No team threatens to dish the Nets an inconvenient loss more than the Los Angeles Clippers. Likely still giving the Nets trouble even if they were to carry a fully healthy Kyrie Irving and Kevin Durant into the contest, the Clippers poise to stress Nets and their playoff wishes by considerable measures with this matchup.

The Clippers won 44 games this year, leaving only the Lakers and Milwaukee Bucks above them, earning a position that although valuable, oddly enough might not accurately reflect the team’s merit considering their load management strategies during the regular season.

No matter which way you look at it, the Clippers just wield too much firepower for the Nets to handle right now.

Within the coaching department, with Doc Rivers towers over Jacque Vaughn, who quite frankly failed during his only other head coaching stint, stitching together a 58-158 record with the Magic.

Also equipped Kawhi Leonard and Paul George, who both frequently find themselves a part of the MVP conversation, the Clippers most likely see this Nets team as just an annoying bug to just swat aside before moving onto the NBA Finals.

Additionally, with Patrick Beverley at the point, almost no team stacks up defensively quite like the Clippers. Beverley’s presence as a defensive stopper especially calls for concern, as a potential tool primed to neutralize arguably Brooklyn’s best player, Spencer Dinwiddie.

When playing against Beverly and the Clippers last year, Dinwiddie shot an abysmal 5-for-32 from the floor, formulating a shooting percentage during those games 29 percentage points below his season average.

The bench situation also tips LA’s way, leading the entire league this year with 51.4 bench points per game. Meanwhile, the Nets average just 35 points per game from their reserves.

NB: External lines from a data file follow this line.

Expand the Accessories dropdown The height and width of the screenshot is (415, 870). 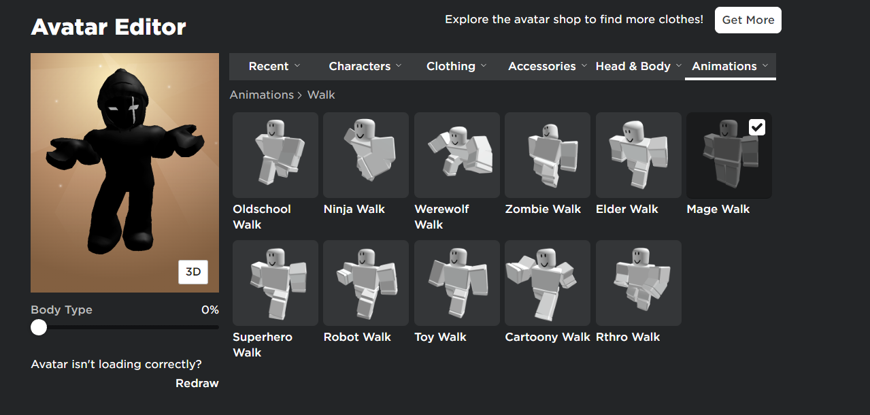(x=547, y=66)
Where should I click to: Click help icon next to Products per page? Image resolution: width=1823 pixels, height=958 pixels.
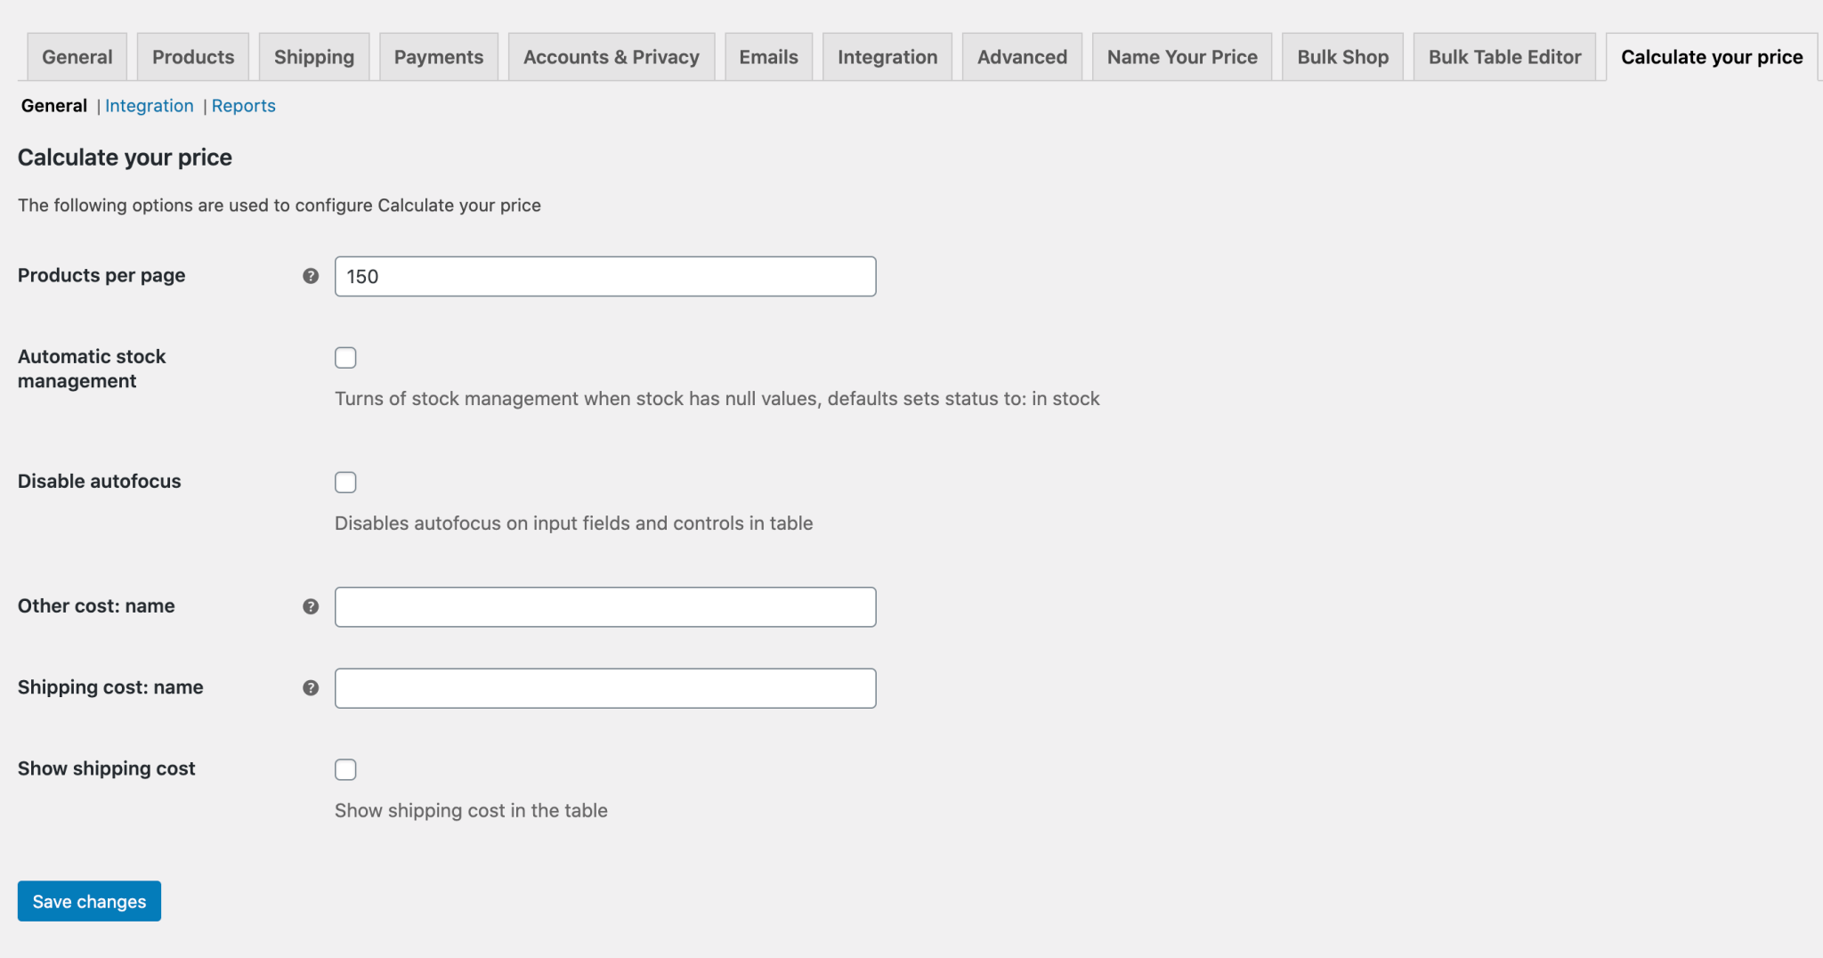(311, 276)
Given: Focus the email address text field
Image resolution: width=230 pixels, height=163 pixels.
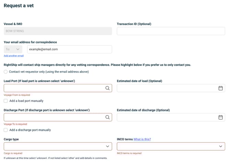Looking at the screenshot, I should [69, 49].
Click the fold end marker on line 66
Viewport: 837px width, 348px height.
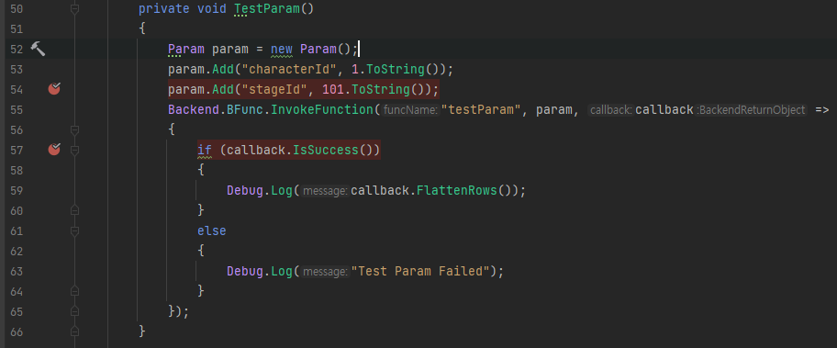coord(74,331)
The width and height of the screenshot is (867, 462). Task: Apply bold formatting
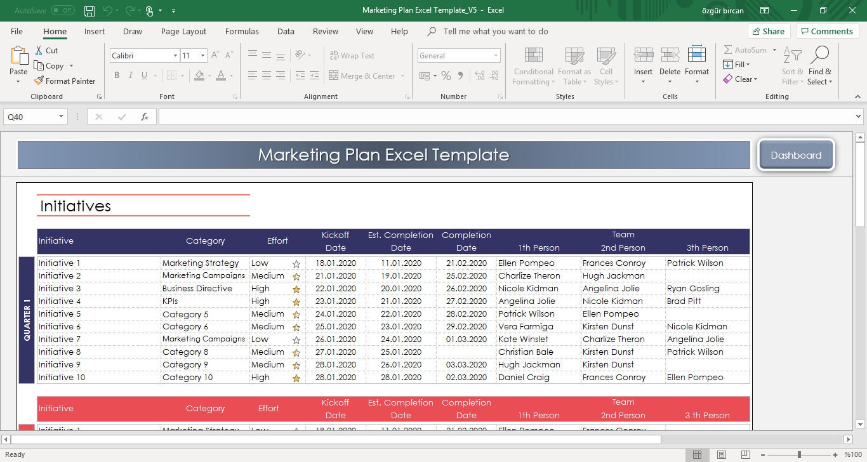(117, 75)
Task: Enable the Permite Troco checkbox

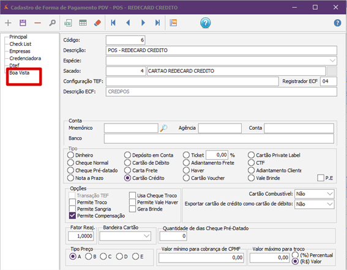Action: click(72, 202)
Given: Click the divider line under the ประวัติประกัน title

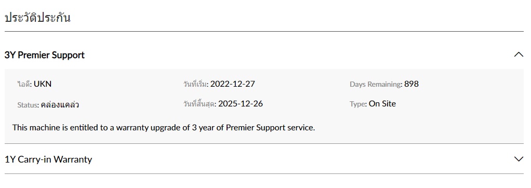Looking at the screenshot, I should point(264,32).
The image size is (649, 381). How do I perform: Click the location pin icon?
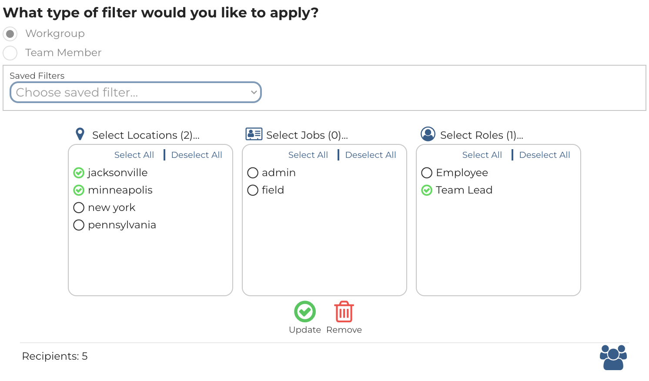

Only a gritty, low-scoring game sees the Nets pull off this upset, as expecting Dinwiddie, Caris LeVert, or DeAndre Jordan to outplay LA and control the game’s tempo from tipoff to buzzer frankly feels like too much to ask. Although both stand as tall tasks, slowing down Leonard, George and company appears slightly more doable than instead breaking through their defensive wall and turning things into a shootout.

Still more likely taking a swift punch from them, a scenario involving the Nets winning this first game against Los Angeles, unfortunately, feels very unlikely.